[Collected data entries]
▼
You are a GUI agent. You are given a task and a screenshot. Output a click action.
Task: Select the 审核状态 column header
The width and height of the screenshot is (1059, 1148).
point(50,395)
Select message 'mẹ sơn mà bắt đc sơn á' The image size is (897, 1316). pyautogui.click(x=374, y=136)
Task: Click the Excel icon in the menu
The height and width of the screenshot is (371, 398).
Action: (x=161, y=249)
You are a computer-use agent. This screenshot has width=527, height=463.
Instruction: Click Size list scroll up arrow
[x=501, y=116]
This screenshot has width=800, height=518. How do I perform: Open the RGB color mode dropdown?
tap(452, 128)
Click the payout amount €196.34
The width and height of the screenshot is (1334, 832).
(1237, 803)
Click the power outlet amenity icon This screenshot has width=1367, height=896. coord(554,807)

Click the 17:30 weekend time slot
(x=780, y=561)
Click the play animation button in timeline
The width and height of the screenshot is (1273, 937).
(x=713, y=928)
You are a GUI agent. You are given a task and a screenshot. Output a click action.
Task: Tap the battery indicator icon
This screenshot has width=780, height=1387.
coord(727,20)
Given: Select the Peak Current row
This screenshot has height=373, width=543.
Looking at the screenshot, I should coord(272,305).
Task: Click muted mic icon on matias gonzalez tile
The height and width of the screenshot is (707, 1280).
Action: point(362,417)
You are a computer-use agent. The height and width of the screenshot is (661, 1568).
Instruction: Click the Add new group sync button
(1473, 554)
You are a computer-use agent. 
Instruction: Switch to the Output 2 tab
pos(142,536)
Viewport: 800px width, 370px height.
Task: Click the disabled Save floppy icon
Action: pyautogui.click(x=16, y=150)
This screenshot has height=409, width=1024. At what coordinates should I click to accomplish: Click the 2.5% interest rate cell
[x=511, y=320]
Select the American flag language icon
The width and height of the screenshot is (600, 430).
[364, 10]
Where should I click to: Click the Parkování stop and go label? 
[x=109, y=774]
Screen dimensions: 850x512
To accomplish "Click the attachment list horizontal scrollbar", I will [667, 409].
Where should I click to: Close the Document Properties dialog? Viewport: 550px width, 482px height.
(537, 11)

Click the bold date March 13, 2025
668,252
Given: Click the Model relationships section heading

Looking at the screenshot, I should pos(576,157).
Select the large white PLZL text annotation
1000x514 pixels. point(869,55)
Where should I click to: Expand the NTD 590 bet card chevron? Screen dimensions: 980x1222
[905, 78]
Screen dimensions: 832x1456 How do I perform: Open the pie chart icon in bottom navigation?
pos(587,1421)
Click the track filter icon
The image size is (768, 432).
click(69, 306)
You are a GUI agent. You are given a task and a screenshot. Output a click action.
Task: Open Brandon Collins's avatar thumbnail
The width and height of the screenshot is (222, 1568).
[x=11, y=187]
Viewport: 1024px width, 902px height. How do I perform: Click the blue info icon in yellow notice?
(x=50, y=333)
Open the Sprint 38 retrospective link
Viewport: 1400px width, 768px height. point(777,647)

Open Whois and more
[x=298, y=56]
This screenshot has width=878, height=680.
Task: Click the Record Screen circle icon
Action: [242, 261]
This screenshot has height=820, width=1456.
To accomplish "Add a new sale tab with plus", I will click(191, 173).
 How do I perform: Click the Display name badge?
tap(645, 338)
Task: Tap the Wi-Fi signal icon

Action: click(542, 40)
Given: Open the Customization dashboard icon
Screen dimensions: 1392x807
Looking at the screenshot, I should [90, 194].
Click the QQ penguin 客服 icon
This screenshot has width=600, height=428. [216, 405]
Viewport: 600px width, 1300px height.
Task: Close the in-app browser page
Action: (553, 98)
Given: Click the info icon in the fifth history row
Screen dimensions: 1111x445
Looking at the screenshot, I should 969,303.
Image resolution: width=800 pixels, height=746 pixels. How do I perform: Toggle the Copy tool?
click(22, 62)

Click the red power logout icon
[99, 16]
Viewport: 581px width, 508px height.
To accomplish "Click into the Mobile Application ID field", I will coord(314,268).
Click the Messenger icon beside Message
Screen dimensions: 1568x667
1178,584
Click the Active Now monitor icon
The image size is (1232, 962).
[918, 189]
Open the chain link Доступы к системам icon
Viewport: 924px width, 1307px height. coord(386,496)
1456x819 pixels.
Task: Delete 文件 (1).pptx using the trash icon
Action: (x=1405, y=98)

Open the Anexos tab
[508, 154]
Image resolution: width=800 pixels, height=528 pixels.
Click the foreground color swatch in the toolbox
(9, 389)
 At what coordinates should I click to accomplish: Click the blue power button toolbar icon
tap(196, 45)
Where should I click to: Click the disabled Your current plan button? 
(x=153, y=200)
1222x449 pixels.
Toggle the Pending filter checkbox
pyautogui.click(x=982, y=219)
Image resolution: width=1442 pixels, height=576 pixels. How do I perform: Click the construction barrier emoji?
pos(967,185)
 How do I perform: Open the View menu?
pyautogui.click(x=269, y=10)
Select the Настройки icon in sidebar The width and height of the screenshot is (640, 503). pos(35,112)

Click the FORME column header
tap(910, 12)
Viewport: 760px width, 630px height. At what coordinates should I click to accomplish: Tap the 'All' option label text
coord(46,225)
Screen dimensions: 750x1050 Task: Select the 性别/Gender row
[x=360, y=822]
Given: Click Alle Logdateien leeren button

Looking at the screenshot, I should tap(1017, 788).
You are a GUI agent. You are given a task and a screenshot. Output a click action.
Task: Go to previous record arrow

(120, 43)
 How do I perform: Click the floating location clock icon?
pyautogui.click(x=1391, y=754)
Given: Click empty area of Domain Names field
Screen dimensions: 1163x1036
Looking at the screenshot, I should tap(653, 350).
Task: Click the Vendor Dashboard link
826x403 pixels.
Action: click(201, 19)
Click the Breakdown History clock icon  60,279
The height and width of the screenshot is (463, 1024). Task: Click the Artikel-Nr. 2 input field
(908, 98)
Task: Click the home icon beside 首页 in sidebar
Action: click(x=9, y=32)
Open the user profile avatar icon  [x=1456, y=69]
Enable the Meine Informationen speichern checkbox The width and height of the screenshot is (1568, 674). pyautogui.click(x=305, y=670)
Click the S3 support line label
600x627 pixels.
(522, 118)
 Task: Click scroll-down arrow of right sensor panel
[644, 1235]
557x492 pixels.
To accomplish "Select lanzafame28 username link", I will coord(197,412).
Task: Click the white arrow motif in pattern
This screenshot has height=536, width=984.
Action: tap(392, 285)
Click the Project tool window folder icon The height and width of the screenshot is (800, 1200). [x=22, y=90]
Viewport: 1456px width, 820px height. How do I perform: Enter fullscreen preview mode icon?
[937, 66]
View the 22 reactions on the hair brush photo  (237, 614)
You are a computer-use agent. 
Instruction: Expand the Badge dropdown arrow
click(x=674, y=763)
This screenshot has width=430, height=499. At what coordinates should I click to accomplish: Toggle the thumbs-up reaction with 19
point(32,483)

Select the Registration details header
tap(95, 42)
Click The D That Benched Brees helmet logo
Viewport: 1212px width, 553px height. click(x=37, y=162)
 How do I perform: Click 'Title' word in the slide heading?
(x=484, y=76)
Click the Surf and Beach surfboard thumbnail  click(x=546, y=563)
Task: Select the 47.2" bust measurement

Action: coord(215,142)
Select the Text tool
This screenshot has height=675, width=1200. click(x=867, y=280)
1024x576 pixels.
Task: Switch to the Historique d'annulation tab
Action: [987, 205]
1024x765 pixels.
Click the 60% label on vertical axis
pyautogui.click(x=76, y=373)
▲
## To be done
Duplicate every one of the records above, keeping each line word for word.

## Response to this exercise
You are a GUI agent. You are given a task and a screenshot. Output a click action.
Task: Select the 审核状态 column header
The width and height of the screenshot is (1059, 1148).
point(50,395)
Select message 'mẹ sơn mà bắt đc sơn á' The image size is (897, 1316). pyautogui.click(x=374, y=136)
Task: Click the Excel icon in the menu
The height and width of the screenshot is (371, 398).
Action: (x=161, y=249)
You are a computer-use agent. This screenshot has width=527, height=463.
Instruction: Click Size list scroll up arrow
[x=501, y=116]
This screenshot has width=800, height=518. How do I perform: Open the RGB color mode dropdown?
tap(452, 128)
Click the payout amount €196.34
The width and height of the screenshot is (1334, 832).
(1237, 803)
Click the power outlet amenity icon This screenshot has width=1367, height=896. coord(554,807)

Click the 17:30 weekend time slot
(x=780, y=561)
Click the play animation button in timeline
The width and height of the screenshot is (1273, 937).
(x=713, y=928)
You are a GUI agent. You are given a task and a screenshot. Output a click action.
Task: Tap the battery indicator icon
This screenshot has width=780, height=1387.
coord(727,20)
Given: Select the Peak Current row
This screenshot has height=373, width=543.
Looking at the screenshot, I should coord(272,305).
Task: Click muted mic icon on matias gonzalez tile
The height and width of the screenshot is (707, 1280).
Action: point(362,417)
You are a computer-use agent. The height and width of the screenshot is (661, 1568).
Instruction: Click the Add new group sync button
(1473, 554)
You are a computer-use agent. 
Instruction: Switch to the Output 2 tab
pos(142,536)
Viewport: 800px width, 370px height.
Task: Click the disabled Save floppy icon
Action: pyautogui.click(x=16, y=150)
This screenshot has height=409, width=1024. At what coordinates should I click to accomplish: Click the 2.5% interest rate cell
[x=511, y=320]
Select the American flag language icon
The width and height of the screenshot is (600, 430).
[364, 10]
Where should I click to: Click the Parkování stop and go label? 
[x=109, y=774]
Screen dimensions: 850x512
To accomplish "Click the attachment list horizontal scrollbar", I will [667, 409].
Where should I click to: Close the Document Properties dialog? Viewport: 550px width, 482px height.
(537, 11)

Click the bold date March 13, 2025
668,252
Given: Click the Model relationships section heading

Looking at the screenshot, I should pos(576,157).
Select the large white PLZL text annotation
1000x514 pixels. point(869,55)
Where should I click to: Expand the NTD 590 bet card chevron? Screen dimensions: 980x1222
[905, 78]
Screen dimensions: 832x1456 How do I perform: Open the pie chart icon in bottom navigation?
pos(587,1421)
Click the track filter icon
The image size is (768, 432).
click(69, 306)
You are a GUI agent. You are given a task and a screenshot. Output a click action.
Task: Open Brandon Collins's avatar thumbnail
The width and height of the screenshot is (222, 1568).
[x=11, y=187]
Viewport: 1024px width, 902px height. How do I perform: Click the blue info icon in yellow notice?
(x=50, y=333)
Open the Sprint 38 retrospective link
Viewport: 1400px width, 768px height. point(777,647)

Open Whois and more
[x=298, y=56]
This screenshot has width=878, height=680.
Task: Click the Record Screen circle icon
Action: [242, 261]
This screenshot has height=820, width=1456.
To accomplish "Add a new sale tab with plus", I will click(191, 173).
 How do I perform: Click the Display name badge?
tap(645, 338)
Task: Tap the Wi-Fi signal icon

Action: click(542, 40)
Given: Open the Customization dashboard icon
Screen dimensions: 1392x807
Looking at the screenshot, I should [90, 194].
Click the QQ penguin 客服 icon
This screenshot has width=600, height=428. [216, 405]
Viewport: 600px width, 1300px height.
Task: Close the in-app browser page
Action: (553, 98)
Given: Click the info icon in the fifth history row
Screen dimensions: 1111x445
Looking at the screenshot, I should 969,303.
Image resolution: width=800 pixels, height=746 pixels. How do I perform: Toggle the Copy tool?
click(22, 62)

Click the red power logout icon
[99, 16]
Viewport: 581px width, 508px height.
To accomplish "Click into the Mobile Application ID field", I will coord(314,268).
Click the Messenger icon beside Message
Screen dimensions: 1568x667
1178,584
Click the Active Now monitor icon
The image size is (1232, 962).
[918, 189]
Open the chain link Доступы к системам icon
Viewport: 924px width, 1307px height. coord(386,496)
1456x819 pixels.
Task: Delete 文件 (1).pptx using the trash icon
Action: (x=1405, y=98)

Open the Anexos tab
[508, 154]
Image resolution: width=800 pixels, height=528 pixels.
Click the foreground color swatch in the toolbox
(9, 389)
 At what coordinates should I click to accomplish: Click the blue power button toolbar icon
tap(196, 45)
Where should I click to: Click the disabled Your current plan button? 
(x=153, y=200)
1222x449 pixels.
Toggle the Pending filter checkbox
pyautogui.click(x=982, y=219)
Image resolution: width=1442 pixels, height=576 pixels. How do I perform: Click the construction barrier emoji?
pos(967,185)
 How do I perform: Open the View menu?
pyautogui.click(x=269, y=10)
Select the Настройки icon in sidebar The width and height of the screenshot is (640, 503). pos(35,112)

Click the FORME column header
tap(910, 12)
Viewport: 760px width, 630px height. At what coordinates should I click to accomplish: Tap the 'All' option label text
coord(46,225)
Screen dimensions: 750x1050 Task: Select the 性别/Gender row
[x=360, y=822]
Given: Click Alle Logdateien leeren button

Looking at the screenshot, I should tap(1017, 788).
You are a GUI agent. You are given a task and a screenshot. Output a click action.
Task: Go to previous record arrow

(120, 43)
 How do I perform: Click the floating location clock icon?
pyautogui.click(x=1391, y=754)
Given: Click empty area of Domain Names field
Screen dimensions: 1163x1036
Looking at the screenshot, I should tap(653, 350).
Task: Click the Vendor Dashboard link
826x403 pixels.
Action: click(201, 19)
Click the Breakdown History clock icon  60,279
The height and width of the screenshot is (463, 1024). Task: Click the Artikel-Nr. 2 input field
(908, 98)
Task: Click the home icon beside 首页 in sidebar
Action: click(x=9, y=32)
Open the user profile avatar icon  [x=1456, y=69]
Enable the Meine Informationen speichern checkbox The width and height of the screenshot is (1568, 674). pyautogui.click(x=305, y=670)
Click the S3 support line label
600x627 pixels.
(522, 118)
 Task: Click scroll-down arrow of right sensor panel
[644, 1235]
557x492 pixels.
To accomplish "Select lanzafame28 username link", I will coord(197,412).
Task: Click the white arrow motif in pattern
This screenshot has height=536, width=984.
Action: tap(392, 285)
Click the Project tool window folder icon The height and width of the screenshot is (800, 1200). [x=22, y=90]
Viewport: 1456px width, 820px height. How do I perform: Enter fullscreen preview mode icon?
[937, 66]
View the 22 reactions on the hair brush photo  (237, 614)
You are a computer-use agent. 
Instruction: Expand the Badge dropdown arrow
click(x=674, y=763)
This screenshot has width=430, height=499. At what coordinates should I click to accomplish: Toggle the thumbs-up reaction with 19
point(32,483)

Select the Registration details header
tap(95, 42)
Click The D That Benched Brees helmet logo
Viewport: 1212px width, 553px height. click(x=37, y=162)
 How do I perform: Click 'Title' word in the slide heading?
(x=484, y=76)
Click the Surf and Beach surfboard thumbnail  click(x=546, y=563)
Task: Select the 47.2" bust measurement

Action: coord(215,142)
Select the Text tool
This screenshot has height=675, width=1200. click(x=867, y=280)
1024x576 pixels.
Task: Switch to the Historique d'annulation tab
Action: [987, 205]
1024x765 pixels.
Click the 60% label on vertical axis
pyautogui.click(x=76, y=373)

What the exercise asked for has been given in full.